On its face, this pleads a tenable claim.
[5] Although the motion judge said he did not intend to address the evidence adduced on the respondent's cross-motion to refuse the amendment as an abuse of process, he engaged in an assessment of the merits of the claim. This he was not entitled to do as part of assessing whether the claims were tenable at law.
[6] The appeal is therefore allowed and the motion to amend and add parties is granted.
[7] Costs of the appeal are to the appellants on the partial indemnity scale, fixed in the amount of $12,500 inclusive of disbursements and applicable taxes, payable by the respondents Cassels Brock and Stikeman Elliott.
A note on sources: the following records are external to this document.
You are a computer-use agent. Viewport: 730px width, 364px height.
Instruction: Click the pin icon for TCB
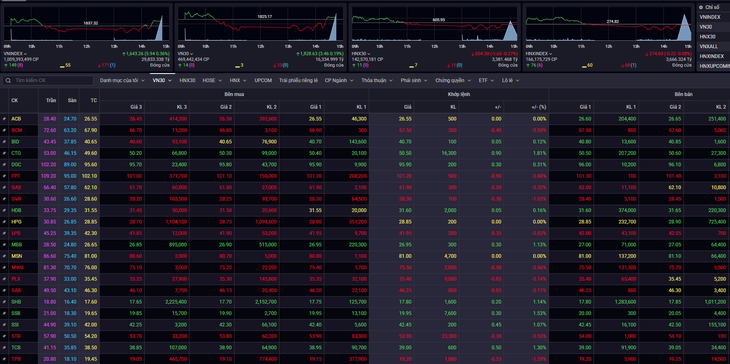click(x=4, y=348)
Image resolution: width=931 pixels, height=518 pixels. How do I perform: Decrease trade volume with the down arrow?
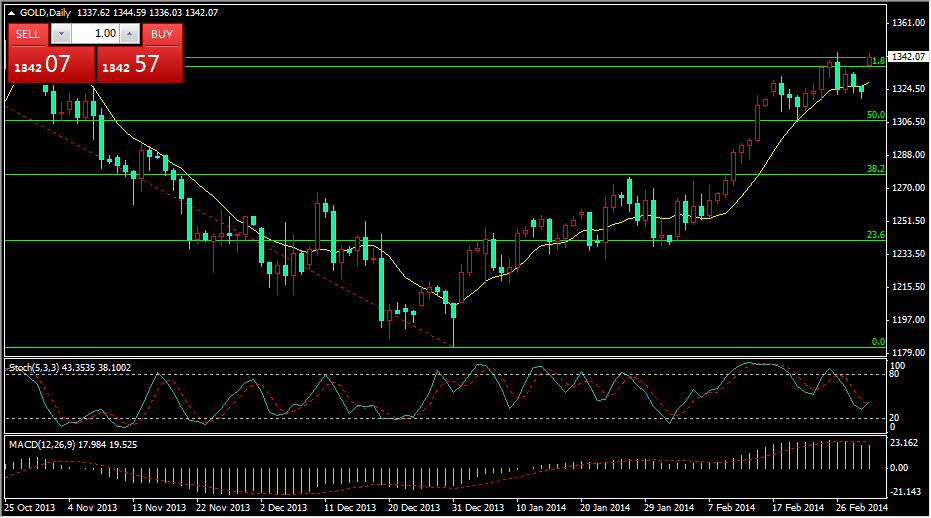[61, 34]
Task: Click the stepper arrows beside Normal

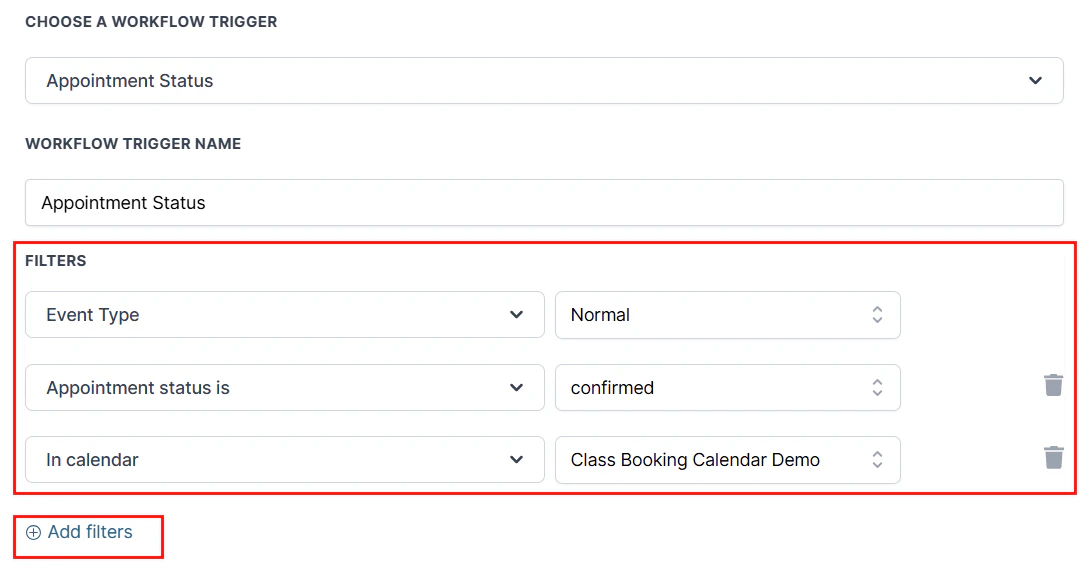Action: click(877, 315)
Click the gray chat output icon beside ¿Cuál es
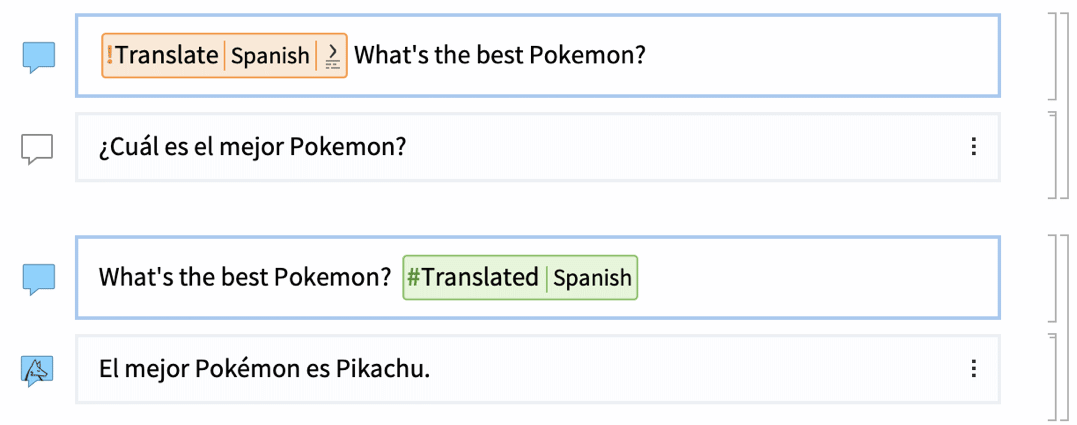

[8] Costs of the motion in the court below are to the appellants on the partial indemnity scale, fixed in the amount of $7,500 inclusive of disbursements and applicable taxes, and payable by the respondents Cassels Brock and Stikeman Elliott. The respondents Rivas and 1452939 Ontario Limited are not entitled to costs, nor are they liable for costs.
Signed: "K. Feldman J.A."
"J. C. MacPherson J.A."
"Janet Simmons J.A."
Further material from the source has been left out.